A BOOK WITH A FEMALE DOCTOR, NURSE, CARETAKER, AND OTHER HEALTHCARE PROVIDER
Not a lot of people know about this YA fantasy which I personally think is a travesty because Aria of the Sea is SO GOOD. It’s about a young girl named Cerinthe who, along with her mother, was a folk healer in her island. When her mother dies, Cerinthe blames herself and swears off healing. She travels to the mainland to pursue her passion for dancing at the School for Royal Dancers. I cannot stress just how incredible this book is. It’s a bit of a quiet story, no sword fights or magic. Cerinthe’s journey is mainly about choosing whether to keep on dancing or to go back to healing despite her fears and guilt of losing her mother. It’s really quite heartwarming. And the worldbuilding! One of these days, I might just write a post about this book.
A BOOK WITH A FEMALE CHARACTER WHO FIGHTS FOR WOMEN’S RIGHTS
This YA Contemporary book was published just last year and I actually can’t believe I only just heard about it this week.
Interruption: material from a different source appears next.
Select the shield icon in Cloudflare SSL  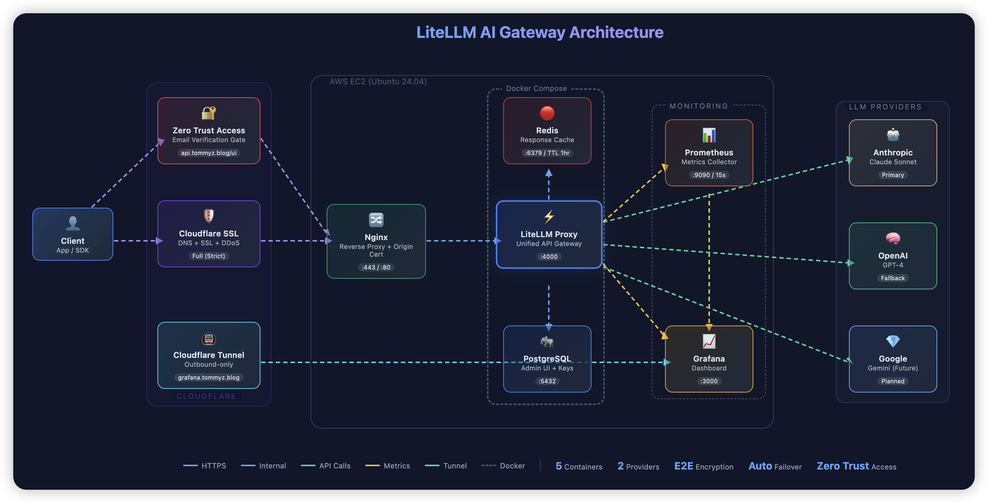209,216
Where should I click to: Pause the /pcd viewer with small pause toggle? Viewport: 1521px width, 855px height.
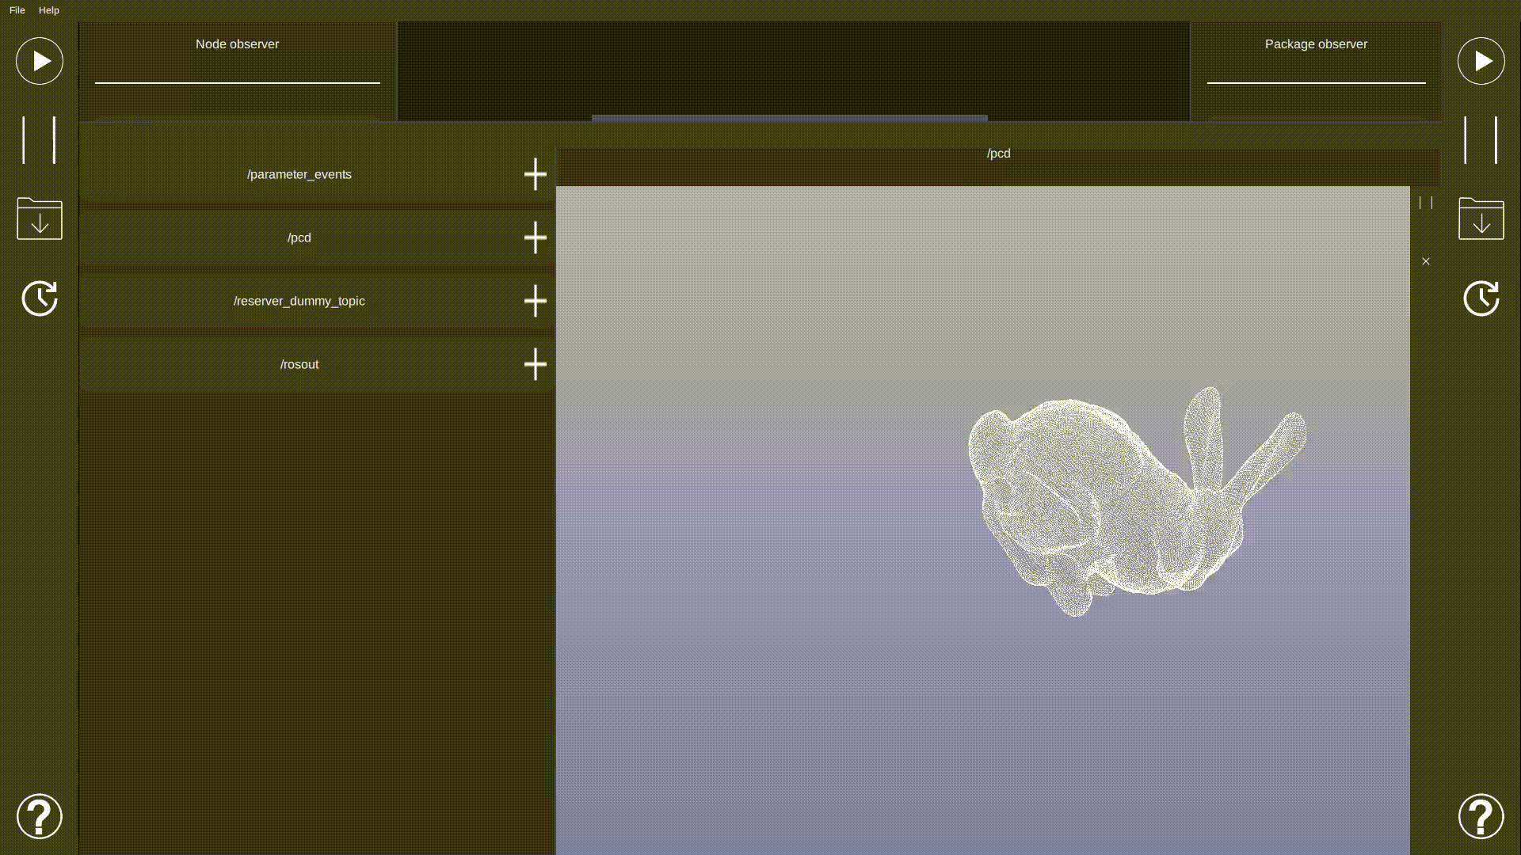(1426, 203)
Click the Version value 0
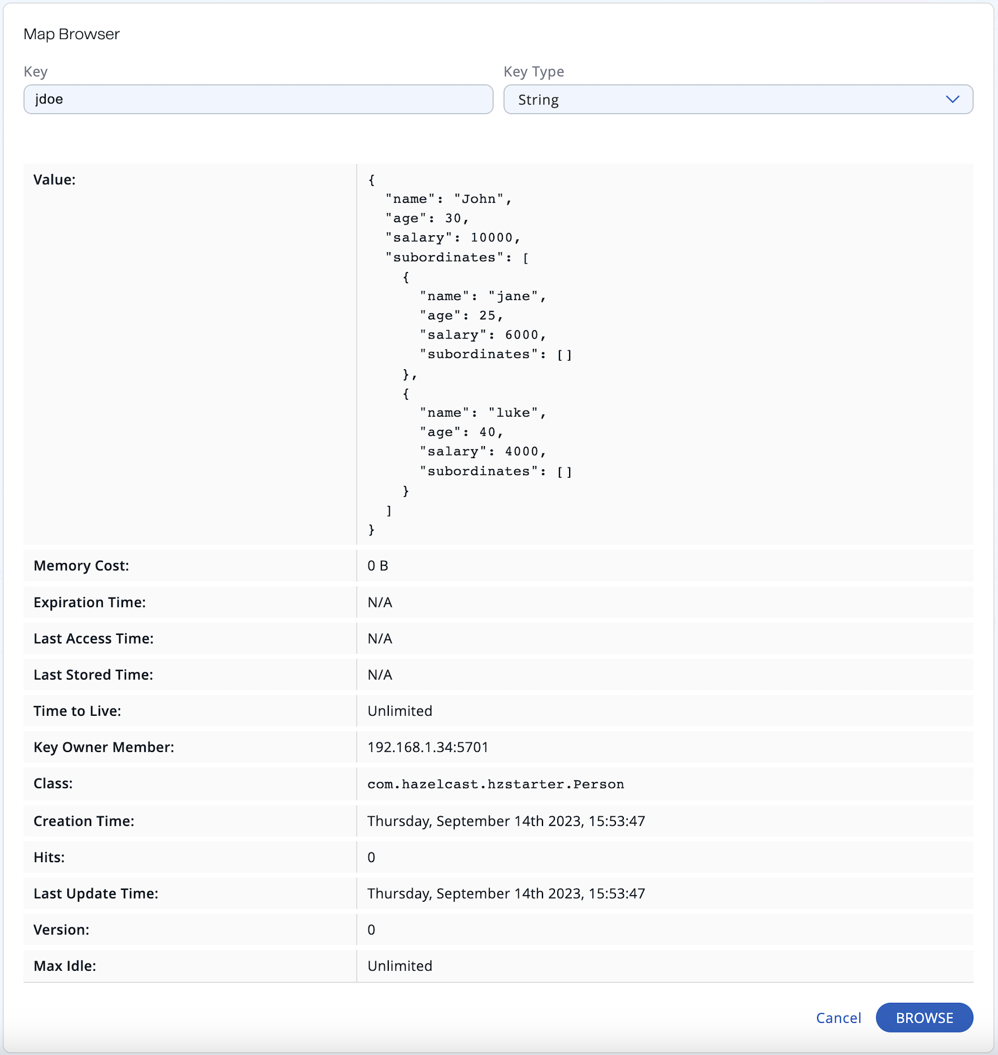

Girls on the Verge is a story about Camille, a normal seventeen-year-old girl who gets the shock of her life when she learns that she’s pregnant. She tries to get help but everywhere she turns it seems that people will either shame her or force her to keep the baby. Camille is determined to get an abortion and travels all across the state to the nearest clinic to get it. She’s joined by an acquaintance, Annabelle, and Camille’s devout Christian best friend, Beatrice, though she was against the decision at first. It’s a beautiful, funny, and timely story about a young girl’s right to her own body. It’s a MUST read, to be honest.
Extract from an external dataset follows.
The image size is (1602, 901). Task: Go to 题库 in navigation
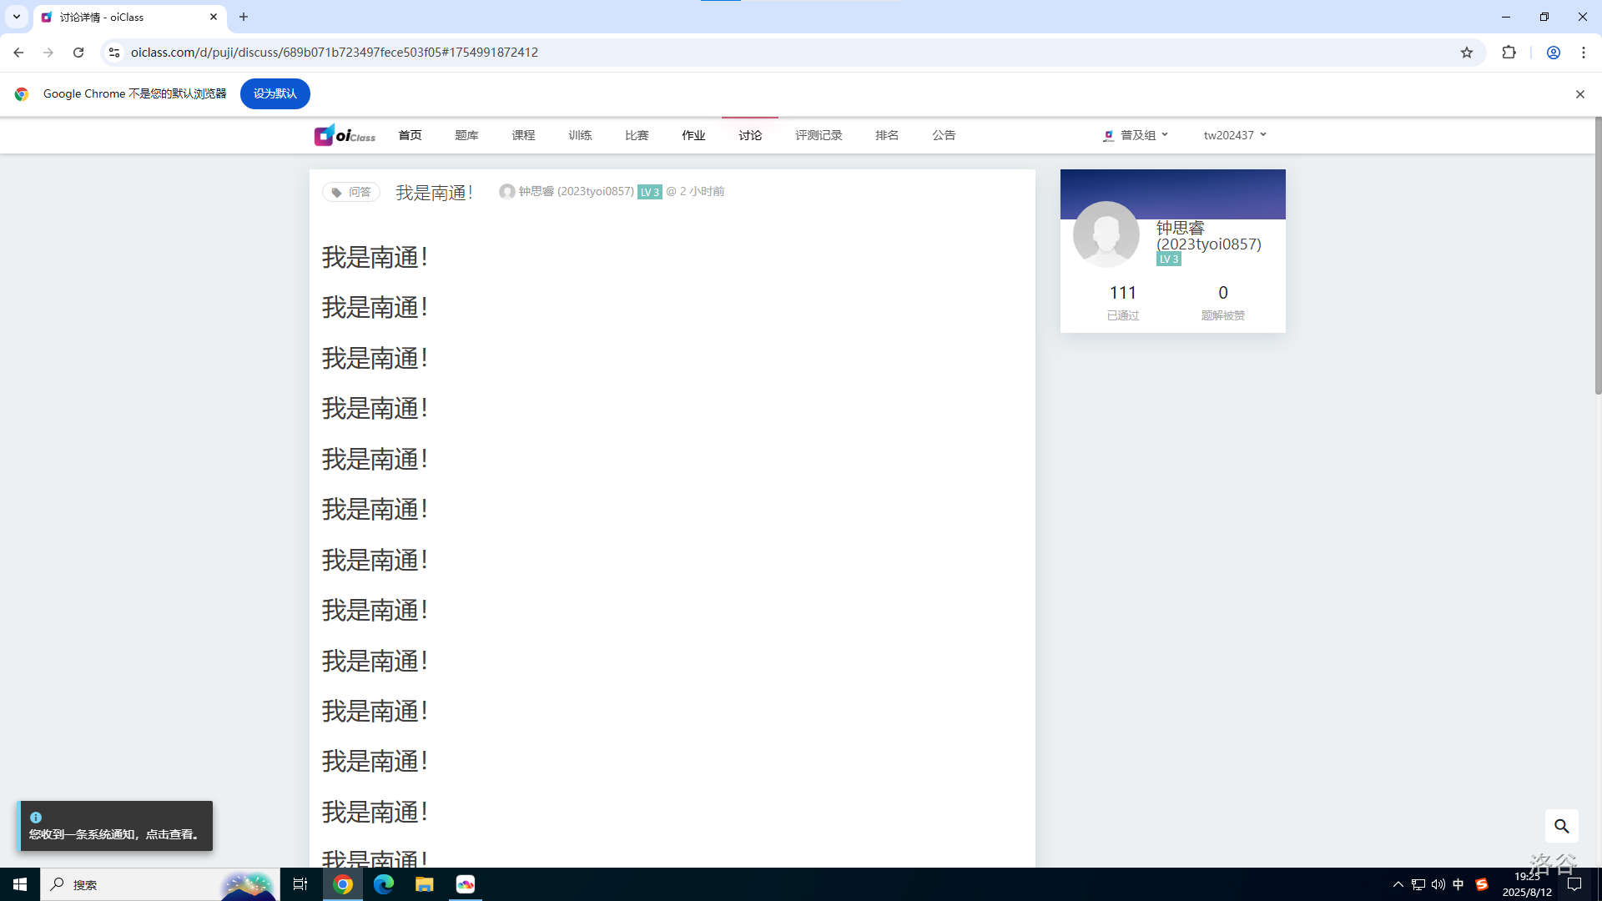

A BOOK WITH A FEMALE CHARACTER WHO FOUGHT FIERCELY DURING A WAR
I’ve read plenty of books about an all out war and most of them are led by women but for this prompt I think the best book to talk about is Jade War‘s Kaul Shaelinsan. Technically I should probably also include the first book in the series, Jade City, but I feel like the sequel really featured just how much of a fierce fighter Shae was. Basically, the series is about two warring clans of Greenbones, people who can harness the power of jade. Shae is the youngest and only daughter of the Kauls, the head of the No Peak clan. In Jade War, not only does she fight for her and her family’s honor, she also strategizes and arranges alliances so the clan can stay ahead of the game. She’s a badass character through and through.
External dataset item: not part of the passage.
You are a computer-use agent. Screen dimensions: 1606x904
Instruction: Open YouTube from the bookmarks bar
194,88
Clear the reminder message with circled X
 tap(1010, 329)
A BOOK WITH A FEMALE CHARACTER WHO IS AN ACTRESS
Another criminally underrated YA contemporary book! This one tackles an incredibly heavy subject, school shootings. Not the events leading up to it but the aftermath of such a tragedy and the survivors trying to move on from that day. The main character, LeeAnn, was one of the six survivors of her school’s tragic shooting three years ago. She lost her best friend Sarah that day and although she still has nightmares about it, she works hard to keep on living, to pursue her dream of being a theater actor. But her best friend’s death isn’t the only thing haunting her. Three years ago, the day after the shooting, a rumor went around that Sarah died defending her Christian faith. Sarah becomes a martyr, worshipped not just in her little town but nationwide. Lee, who was with Sarah when she was killed, knows that’s not what happened. The book follow’s Lee’s story of trying to tell the real truth about that day even though people would rather cling on to the lie. It’s an incredibly engrossing read that was clearly written with compassion for victims, survivors, and the people left behind by such a terrible tragedy. Honestly, this book made me tear up a few times.
And that’s it for this book tag! Major props again to Kate for making this! I’m a hundred years late but at least I made it. Somehow.